EXCERPTED PASSAGE: Begin
The internet is continuing to pull apart and reassemble the Steven Avery case from Netflix’s obscenely popular crime documentary, Making A Murderer. Just yesterday, Avery’s former trial lawyer Jerry Buting said that internet sleuths were already finding small bits of new material in the haystack of evidence created by the case. Now they’re bound to find more as a FundAnything campaign to release all court documents from the case has hit its first goal.
The fundraiser, promoted on the Making A Murderer subreddit, is currently sitting at just over $3,300. At $2,700, they promised “purchase copies of the transcripts from the 27-day trial and publish them online for free public access.” And they just came through on that, with each day available on StevenAveryCase.Org in searchable PDF files.
It’s a wealth of information, and the only thing missing is the ability to search all of the documents together — although I’m sure someone will combine all the documents and/or create a better searchable database. That’s the beauty of projects like this: once someone pays to bring the information public, anyone can take it and do what they will with it.
Here’s some of the stretch goals for the fundraiser (keeping in mind they’re already at $3,300 raised:
At $4,000: copies of all of the evidence exhibits and many other key documents from the case file.
EXCERPTED PASSAGE: End
ENTRIES SHOWN: Begin
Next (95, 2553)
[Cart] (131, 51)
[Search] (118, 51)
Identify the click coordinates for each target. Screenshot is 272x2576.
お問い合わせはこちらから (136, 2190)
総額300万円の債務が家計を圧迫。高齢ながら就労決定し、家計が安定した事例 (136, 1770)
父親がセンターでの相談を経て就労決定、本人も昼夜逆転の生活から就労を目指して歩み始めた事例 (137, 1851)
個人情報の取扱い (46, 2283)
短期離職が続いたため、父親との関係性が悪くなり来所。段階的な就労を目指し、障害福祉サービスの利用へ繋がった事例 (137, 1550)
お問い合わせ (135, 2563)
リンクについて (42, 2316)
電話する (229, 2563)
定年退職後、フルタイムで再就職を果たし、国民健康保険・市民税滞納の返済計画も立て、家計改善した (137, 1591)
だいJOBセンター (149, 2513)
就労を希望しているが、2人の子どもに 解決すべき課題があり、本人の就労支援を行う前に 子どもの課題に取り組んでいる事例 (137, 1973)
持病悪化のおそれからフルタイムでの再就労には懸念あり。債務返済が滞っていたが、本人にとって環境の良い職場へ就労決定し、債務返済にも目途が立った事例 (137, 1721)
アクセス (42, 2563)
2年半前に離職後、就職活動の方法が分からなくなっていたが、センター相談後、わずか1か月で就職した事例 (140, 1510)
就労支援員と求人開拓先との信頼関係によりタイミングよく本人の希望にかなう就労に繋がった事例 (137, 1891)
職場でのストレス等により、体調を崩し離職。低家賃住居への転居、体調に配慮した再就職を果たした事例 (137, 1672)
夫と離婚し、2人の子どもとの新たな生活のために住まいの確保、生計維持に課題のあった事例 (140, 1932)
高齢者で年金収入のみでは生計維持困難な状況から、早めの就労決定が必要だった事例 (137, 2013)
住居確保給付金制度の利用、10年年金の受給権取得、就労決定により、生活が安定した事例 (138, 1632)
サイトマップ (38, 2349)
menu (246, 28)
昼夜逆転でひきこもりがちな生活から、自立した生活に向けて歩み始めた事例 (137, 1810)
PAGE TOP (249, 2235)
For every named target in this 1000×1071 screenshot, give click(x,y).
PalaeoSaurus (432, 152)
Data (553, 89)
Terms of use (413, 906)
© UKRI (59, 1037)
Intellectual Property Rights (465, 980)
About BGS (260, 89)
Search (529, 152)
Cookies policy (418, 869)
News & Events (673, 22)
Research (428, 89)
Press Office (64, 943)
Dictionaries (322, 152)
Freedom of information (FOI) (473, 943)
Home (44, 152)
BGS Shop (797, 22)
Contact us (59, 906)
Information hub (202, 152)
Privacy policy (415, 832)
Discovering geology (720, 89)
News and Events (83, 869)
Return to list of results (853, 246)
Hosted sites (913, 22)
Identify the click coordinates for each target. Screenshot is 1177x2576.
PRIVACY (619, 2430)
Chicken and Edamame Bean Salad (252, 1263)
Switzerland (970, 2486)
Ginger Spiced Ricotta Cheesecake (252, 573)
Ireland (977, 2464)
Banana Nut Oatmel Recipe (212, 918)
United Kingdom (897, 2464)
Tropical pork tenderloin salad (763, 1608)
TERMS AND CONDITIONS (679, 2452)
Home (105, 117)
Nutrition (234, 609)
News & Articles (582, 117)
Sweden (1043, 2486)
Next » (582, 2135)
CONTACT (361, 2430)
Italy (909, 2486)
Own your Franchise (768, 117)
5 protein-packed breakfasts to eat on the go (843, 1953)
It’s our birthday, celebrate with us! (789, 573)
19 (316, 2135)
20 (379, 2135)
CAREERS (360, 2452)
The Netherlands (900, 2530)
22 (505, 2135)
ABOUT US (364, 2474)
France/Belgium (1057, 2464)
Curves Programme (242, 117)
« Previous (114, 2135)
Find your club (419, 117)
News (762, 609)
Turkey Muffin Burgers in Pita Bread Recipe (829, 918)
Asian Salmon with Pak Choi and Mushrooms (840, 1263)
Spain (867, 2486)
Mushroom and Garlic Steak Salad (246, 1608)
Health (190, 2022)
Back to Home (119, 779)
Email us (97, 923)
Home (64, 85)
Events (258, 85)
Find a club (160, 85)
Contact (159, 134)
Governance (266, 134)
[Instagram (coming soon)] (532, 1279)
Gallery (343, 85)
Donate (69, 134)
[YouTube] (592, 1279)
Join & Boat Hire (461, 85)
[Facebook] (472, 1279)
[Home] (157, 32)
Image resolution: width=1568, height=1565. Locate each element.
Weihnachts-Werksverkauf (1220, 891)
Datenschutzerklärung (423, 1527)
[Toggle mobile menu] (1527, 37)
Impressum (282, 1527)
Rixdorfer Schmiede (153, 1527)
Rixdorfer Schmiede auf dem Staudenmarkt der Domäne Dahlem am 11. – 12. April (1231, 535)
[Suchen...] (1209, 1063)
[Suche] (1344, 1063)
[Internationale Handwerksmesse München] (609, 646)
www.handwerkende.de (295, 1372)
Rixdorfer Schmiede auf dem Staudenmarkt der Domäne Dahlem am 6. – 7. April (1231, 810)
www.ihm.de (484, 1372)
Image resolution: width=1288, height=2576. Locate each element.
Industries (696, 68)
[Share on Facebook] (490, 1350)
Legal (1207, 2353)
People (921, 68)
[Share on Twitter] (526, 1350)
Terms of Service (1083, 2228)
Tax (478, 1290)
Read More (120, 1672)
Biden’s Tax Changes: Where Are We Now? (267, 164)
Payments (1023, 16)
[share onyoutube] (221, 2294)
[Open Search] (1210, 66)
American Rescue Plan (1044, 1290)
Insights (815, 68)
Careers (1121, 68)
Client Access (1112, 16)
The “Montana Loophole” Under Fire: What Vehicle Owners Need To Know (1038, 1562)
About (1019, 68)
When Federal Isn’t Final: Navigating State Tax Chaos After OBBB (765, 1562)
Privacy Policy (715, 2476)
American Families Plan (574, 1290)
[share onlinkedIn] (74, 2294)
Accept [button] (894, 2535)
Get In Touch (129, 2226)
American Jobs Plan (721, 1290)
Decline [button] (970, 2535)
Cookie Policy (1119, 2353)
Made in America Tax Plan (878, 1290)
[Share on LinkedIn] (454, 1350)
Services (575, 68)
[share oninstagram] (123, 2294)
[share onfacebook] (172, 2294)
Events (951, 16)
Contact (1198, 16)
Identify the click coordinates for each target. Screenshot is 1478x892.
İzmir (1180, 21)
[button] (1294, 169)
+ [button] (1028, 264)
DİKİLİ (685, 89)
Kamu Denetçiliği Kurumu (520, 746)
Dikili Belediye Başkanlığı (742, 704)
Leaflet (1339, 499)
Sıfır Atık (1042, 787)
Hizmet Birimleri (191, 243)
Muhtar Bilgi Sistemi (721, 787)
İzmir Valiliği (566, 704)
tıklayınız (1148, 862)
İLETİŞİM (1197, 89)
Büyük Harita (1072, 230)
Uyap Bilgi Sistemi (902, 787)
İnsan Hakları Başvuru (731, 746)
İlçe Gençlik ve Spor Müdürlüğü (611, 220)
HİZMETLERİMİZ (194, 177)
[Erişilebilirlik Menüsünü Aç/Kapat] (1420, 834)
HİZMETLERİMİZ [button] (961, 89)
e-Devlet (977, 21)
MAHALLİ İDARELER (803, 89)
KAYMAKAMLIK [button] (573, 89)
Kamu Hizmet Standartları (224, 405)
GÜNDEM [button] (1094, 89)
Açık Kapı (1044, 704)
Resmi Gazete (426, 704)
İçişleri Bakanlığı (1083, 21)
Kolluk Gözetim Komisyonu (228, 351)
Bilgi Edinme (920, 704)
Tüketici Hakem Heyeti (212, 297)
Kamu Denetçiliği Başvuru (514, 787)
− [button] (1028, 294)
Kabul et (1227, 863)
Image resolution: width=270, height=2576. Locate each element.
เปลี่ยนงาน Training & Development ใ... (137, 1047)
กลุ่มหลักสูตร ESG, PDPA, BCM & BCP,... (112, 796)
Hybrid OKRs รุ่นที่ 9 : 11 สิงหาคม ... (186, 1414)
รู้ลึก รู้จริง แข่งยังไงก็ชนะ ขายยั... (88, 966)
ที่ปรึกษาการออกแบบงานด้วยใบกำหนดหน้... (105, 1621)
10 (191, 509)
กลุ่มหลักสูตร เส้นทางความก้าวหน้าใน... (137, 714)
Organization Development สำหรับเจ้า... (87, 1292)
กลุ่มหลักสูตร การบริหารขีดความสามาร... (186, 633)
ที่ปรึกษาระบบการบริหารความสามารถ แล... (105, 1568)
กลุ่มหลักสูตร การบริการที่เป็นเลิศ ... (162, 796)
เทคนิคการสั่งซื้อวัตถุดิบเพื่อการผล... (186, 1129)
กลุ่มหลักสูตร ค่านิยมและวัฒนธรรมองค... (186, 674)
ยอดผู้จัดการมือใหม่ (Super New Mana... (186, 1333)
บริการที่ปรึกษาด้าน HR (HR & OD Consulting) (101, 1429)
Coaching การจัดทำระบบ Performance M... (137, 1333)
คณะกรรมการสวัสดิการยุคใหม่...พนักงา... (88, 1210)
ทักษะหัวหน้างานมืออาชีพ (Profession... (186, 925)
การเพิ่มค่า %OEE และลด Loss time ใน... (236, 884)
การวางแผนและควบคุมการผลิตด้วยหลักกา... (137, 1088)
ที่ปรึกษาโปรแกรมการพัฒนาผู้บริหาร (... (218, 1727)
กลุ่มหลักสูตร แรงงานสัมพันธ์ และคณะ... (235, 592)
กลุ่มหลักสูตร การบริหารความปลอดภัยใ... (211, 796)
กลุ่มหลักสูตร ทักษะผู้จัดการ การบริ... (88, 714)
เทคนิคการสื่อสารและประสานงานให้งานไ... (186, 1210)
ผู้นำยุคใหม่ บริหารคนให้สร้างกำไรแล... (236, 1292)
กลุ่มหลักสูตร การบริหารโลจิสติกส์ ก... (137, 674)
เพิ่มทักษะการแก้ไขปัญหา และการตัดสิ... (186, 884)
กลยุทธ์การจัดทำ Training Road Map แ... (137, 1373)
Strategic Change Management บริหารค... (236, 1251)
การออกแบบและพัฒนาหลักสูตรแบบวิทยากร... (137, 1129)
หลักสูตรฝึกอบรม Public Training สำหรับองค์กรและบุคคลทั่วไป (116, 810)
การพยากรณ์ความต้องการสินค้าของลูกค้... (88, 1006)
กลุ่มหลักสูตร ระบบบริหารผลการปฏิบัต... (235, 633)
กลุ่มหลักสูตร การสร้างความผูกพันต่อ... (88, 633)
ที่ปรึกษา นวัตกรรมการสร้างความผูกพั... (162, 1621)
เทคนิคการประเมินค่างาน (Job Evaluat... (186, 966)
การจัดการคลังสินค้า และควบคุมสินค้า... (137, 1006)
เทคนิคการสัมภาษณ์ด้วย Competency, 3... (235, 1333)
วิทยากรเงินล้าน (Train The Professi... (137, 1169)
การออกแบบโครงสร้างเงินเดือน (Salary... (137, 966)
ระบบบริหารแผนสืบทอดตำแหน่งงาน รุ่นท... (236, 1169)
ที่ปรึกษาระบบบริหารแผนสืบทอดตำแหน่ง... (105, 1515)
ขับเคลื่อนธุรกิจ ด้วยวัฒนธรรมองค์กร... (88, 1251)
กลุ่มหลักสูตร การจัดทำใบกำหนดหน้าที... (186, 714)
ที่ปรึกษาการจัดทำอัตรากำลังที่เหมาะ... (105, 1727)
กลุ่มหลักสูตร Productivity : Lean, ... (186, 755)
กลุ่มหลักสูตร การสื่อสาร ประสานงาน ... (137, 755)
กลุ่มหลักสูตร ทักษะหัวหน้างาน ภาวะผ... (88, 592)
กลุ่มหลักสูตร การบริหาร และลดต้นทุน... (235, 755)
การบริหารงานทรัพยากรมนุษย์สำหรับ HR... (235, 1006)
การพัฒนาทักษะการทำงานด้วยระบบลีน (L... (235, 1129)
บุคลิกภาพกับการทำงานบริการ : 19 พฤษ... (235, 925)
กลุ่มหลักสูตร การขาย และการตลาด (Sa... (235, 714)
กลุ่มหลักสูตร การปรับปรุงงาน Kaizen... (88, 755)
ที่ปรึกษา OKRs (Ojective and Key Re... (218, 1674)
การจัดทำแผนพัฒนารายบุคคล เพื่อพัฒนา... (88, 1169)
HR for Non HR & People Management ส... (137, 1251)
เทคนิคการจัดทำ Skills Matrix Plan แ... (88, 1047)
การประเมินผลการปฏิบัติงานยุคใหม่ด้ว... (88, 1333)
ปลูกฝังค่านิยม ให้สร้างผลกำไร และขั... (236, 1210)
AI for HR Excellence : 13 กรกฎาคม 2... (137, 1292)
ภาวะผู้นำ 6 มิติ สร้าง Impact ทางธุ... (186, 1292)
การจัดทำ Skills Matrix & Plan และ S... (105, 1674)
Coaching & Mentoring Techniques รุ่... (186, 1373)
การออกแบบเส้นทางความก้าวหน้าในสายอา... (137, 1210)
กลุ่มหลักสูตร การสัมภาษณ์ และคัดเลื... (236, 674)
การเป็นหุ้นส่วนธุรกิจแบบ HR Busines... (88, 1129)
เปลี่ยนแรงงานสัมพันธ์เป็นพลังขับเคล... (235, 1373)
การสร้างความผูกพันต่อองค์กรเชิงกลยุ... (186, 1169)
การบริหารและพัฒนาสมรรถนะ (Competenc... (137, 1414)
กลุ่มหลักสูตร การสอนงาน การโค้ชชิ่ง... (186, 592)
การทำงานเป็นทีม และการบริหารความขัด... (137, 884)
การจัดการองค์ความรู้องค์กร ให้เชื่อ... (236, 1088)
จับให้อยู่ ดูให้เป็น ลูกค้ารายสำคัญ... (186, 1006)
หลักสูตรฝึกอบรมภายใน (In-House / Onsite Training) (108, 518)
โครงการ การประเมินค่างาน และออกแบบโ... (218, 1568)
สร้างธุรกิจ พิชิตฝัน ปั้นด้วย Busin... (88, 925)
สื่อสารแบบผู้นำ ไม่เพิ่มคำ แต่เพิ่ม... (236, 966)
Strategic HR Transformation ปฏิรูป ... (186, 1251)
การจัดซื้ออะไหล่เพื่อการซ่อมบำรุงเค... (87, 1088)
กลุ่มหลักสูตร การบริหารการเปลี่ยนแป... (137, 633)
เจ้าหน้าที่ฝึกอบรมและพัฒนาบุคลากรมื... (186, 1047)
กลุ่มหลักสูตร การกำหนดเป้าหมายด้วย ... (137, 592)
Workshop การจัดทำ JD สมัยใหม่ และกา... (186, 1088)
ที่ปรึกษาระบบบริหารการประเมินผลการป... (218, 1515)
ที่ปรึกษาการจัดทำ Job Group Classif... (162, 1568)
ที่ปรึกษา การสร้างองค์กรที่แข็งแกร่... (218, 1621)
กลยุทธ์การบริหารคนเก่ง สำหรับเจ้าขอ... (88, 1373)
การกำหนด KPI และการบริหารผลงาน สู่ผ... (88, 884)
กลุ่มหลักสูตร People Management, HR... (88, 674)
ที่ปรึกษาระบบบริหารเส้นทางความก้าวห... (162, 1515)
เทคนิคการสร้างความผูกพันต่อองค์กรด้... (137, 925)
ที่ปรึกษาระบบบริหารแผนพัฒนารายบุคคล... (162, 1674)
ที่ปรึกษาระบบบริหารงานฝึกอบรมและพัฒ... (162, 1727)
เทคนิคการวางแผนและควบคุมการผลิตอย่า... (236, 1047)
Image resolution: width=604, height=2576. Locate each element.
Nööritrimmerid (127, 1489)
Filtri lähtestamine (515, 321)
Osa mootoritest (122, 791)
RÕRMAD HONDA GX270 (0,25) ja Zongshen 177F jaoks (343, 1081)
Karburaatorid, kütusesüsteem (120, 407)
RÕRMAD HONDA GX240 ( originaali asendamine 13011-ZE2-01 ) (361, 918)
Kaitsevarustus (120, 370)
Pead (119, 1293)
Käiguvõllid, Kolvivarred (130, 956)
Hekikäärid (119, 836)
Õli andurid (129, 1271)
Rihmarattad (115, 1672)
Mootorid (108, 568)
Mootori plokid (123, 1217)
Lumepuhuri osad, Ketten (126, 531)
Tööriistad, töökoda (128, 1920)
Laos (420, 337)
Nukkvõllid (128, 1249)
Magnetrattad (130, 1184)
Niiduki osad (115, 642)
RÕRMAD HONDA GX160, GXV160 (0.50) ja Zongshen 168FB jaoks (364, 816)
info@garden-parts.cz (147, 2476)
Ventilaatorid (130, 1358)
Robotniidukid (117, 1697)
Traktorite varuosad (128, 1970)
ENTRIES SHOWN: End
INSTRUCTIONS TO FOLLOW » Continue the article about the fundraiser for the Steven Avery case documents, starting right after its final line.

ANSWER FOR THE TASK »
At $9,000: copies of the transcripts from all the hearings that took place before and after the jury trial.
All funds above $9,000 will be donated directly to the Innocence Project, the organization that helped Steven Avery overturn his 1985 rape conviction. Pretty cool, but what about Avery’s nephew Brendan Dassey? He seemed to get the screw even worse than Steven Avery, and while many still hold doubt that Avery is innocent, it seems clear that Dassey was just some poor kid the prosecution railroaded while trying to turn into a witness.
That’s kind of the problem, though: on its face, the Brendan Dassey court case should be granted an appeal — it’s not like there’s tiny hidden facts that may blow the case wide open. That situation stinks to high heaven as it is, which is probably why it gets way less attention than Steven Avery’s case. That sucks for Dassey, especially with no signs of an appeal in his future.